Inicialmente, no tocante a alegação de que o Distrito Federal não teria legitimidade para figurar no pólo passivo da presente lide, não procedem os argumentos expendidos. Com efeito, os artigos 23, II e 24, XII da Constituição Federal, bem como o art. 207, XIV da Lei Orgânica do Distrito Federal dispõem que a proteção à saúde compete à União, aos Estados, ao Distrito Federal e aos municípios. Rejeito a preliminar.

No mérito, é cediço que os Tribunais pátrios vêm pacificando o entendimento de que a saúde é direito de todos, razão pela qual o Estado teria a obrigação de assegurar condições para o seu pleno exercício, fornecendo os medicamentos necessários àqueles que não possuem condições financeiras para adquiri-los.

Este Juízo, no entanto, não desconhece as dificuldades encontradas pelo Poder Público para fazer cumprir as determinações judiciais referentes ao fornecimento de medicamentos. Sabe-se que a pretensão de atender a todos os reclamos formulados nesse tipo de ação, além de ser irrealista, fere o princípio do acesso universal e igualitário à saúde. Saliente-se, ainda, que a inexistência de um controle rigoroso por parte do Judiciário e da Administração pode dar ensejo a virtuais excessos, conforme noticiado recentemente pela imprensa.

Dentro desse contexto, constata-se que o Poder Judiciário encontra-se diante de uma situação delicada, pois, se por um lado garante a um jurisdicionado o acesso aos tratamentos médicos necessários, por outro, interfere no orçamento destinado às políticas públicas, prejudicando, indiretamente, o restante da população.

Em que pesem as considerações acima, o Judiciário não pode se quedar inerte, aguardando uma definição do Poder Legislativo ou do Executivo a respeito da implementação de políticas de saúde. Cabe aos juízes, portanto, analisar com cautela a idoneidade das pretensões, exigindo-se provas robustas acerca do quadro clínico dos postulantes, de forma a assegurar que os medicamentos fornecidos gratuitamente pela rede pública cheguem, de fato, às mãos daqueles que realmente necessitem.

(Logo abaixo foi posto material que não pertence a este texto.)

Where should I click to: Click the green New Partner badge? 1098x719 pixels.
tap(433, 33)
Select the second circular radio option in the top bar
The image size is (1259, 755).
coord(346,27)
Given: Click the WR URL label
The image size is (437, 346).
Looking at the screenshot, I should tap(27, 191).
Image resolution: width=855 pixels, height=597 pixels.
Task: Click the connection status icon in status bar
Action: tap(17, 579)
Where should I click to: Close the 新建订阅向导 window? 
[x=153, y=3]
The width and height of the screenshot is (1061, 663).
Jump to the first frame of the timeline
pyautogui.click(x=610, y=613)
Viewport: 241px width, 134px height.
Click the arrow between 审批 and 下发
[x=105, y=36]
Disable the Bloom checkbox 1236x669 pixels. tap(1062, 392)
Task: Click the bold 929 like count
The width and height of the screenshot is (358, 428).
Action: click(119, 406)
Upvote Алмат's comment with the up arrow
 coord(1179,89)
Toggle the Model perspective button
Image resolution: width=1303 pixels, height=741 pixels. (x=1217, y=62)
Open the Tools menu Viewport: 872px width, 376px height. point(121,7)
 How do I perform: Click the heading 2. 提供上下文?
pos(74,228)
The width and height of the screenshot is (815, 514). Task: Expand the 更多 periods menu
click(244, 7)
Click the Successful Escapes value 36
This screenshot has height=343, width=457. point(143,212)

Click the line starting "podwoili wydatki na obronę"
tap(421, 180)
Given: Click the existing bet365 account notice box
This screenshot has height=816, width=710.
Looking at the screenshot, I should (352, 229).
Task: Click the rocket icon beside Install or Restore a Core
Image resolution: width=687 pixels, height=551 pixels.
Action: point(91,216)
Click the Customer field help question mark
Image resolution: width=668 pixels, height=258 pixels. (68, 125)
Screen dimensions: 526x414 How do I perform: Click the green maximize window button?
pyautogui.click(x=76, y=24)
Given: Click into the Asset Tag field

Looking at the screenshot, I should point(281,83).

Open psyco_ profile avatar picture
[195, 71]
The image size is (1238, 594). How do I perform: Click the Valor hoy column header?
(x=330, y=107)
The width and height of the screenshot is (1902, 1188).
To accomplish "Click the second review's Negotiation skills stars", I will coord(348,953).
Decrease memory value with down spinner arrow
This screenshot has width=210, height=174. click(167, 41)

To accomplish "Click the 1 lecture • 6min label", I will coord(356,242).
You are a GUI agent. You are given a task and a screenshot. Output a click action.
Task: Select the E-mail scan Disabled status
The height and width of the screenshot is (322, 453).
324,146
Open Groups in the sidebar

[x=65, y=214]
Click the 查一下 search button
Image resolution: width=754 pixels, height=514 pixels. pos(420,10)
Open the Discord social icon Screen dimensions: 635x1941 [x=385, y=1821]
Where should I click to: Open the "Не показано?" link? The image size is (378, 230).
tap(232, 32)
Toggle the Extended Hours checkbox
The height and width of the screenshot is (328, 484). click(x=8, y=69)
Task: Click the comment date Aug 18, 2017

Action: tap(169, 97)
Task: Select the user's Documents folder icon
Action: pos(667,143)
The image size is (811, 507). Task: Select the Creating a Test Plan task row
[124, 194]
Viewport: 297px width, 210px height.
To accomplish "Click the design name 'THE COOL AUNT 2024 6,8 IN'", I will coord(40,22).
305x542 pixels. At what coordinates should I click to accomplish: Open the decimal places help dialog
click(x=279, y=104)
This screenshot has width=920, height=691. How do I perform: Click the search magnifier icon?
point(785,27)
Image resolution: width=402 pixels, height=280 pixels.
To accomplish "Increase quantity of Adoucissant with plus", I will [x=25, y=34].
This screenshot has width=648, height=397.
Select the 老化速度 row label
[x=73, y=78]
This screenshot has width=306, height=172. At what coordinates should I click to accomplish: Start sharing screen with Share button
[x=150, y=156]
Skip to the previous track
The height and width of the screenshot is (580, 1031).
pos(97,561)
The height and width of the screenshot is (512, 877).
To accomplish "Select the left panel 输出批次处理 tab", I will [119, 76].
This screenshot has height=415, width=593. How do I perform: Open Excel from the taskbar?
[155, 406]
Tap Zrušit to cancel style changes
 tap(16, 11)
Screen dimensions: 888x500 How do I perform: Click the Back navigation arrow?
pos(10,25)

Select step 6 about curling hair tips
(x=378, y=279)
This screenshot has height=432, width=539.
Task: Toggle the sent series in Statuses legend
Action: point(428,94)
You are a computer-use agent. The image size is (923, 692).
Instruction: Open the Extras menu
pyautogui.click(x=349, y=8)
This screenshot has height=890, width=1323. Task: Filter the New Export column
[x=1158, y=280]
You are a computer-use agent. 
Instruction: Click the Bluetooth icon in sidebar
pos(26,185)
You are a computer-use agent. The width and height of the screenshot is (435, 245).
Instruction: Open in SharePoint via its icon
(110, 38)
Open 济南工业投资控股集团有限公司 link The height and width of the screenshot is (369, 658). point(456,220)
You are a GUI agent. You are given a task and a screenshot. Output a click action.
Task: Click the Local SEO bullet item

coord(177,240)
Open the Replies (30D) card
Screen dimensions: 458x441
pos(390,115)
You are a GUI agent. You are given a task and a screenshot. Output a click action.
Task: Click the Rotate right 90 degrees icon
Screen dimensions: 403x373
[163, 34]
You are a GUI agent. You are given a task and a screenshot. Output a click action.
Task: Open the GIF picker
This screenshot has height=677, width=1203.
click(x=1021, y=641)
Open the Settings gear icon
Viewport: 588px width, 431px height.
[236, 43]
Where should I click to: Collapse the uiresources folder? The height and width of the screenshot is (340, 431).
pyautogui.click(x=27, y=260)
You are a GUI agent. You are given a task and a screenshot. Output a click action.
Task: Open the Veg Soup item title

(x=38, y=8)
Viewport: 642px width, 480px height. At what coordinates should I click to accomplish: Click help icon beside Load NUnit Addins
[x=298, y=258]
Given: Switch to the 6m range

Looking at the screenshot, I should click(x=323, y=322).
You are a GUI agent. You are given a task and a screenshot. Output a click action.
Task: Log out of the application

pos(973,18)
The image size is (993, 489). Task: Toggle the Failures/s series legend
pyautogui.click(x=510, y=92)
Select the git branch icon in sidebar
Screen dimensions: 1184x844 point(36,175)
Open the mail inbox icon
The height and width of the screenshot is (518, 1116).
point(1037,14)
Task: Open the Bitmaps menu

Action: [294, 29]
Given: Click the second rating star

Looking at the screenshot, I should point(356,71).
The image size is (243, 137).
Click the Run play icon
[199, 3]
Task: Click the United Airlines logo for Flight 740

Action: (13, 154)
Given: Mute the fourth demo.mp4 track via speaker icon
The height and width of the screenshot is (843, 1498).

No caso estritamente analisado, observo que a enfermidade do autor, bem como a sua impossibilidade de arcar com os custos do tratamento médico encontram-se devidamente comprovadas nos autos. Deste modo, uma vez demonstrado que as autoridades públicas locais não se mostram inclinadas ao cumprimento de suas obrigações constitucionais e infraconstitucionais, devem ser forçadas a fazê-lo, por intermédio da via jurisdicional eleita pelo postulante.

PAUTAPor assim entender, ratifico a antecipação de tutela alhures deferida e julgo procedente o pedido, para condenar o réu a continuar fornecendo ao demandante, por prazo indeterminado, os seguintes medicamentos: ZYPREXA 10 mg, 30 comprimidos ao mês.

Sem custas, nos termos do Dec-Lei 500/69. Fixo os honorários advocatícios em favor do patrono do autora em R$ 600,00 (seiscentos reais), com fulcro no artigo 20, parágrafo 4º, do Código de Processo Civil.

Sentença sujeita ao reexame necessário.

Após o trânsito em julgado, remetam-se ao arquivo com as cautelas de praxe.

Publique-se. Registre-se. Intimem-se.

Brasília-DF, 29 de novembro de 2006.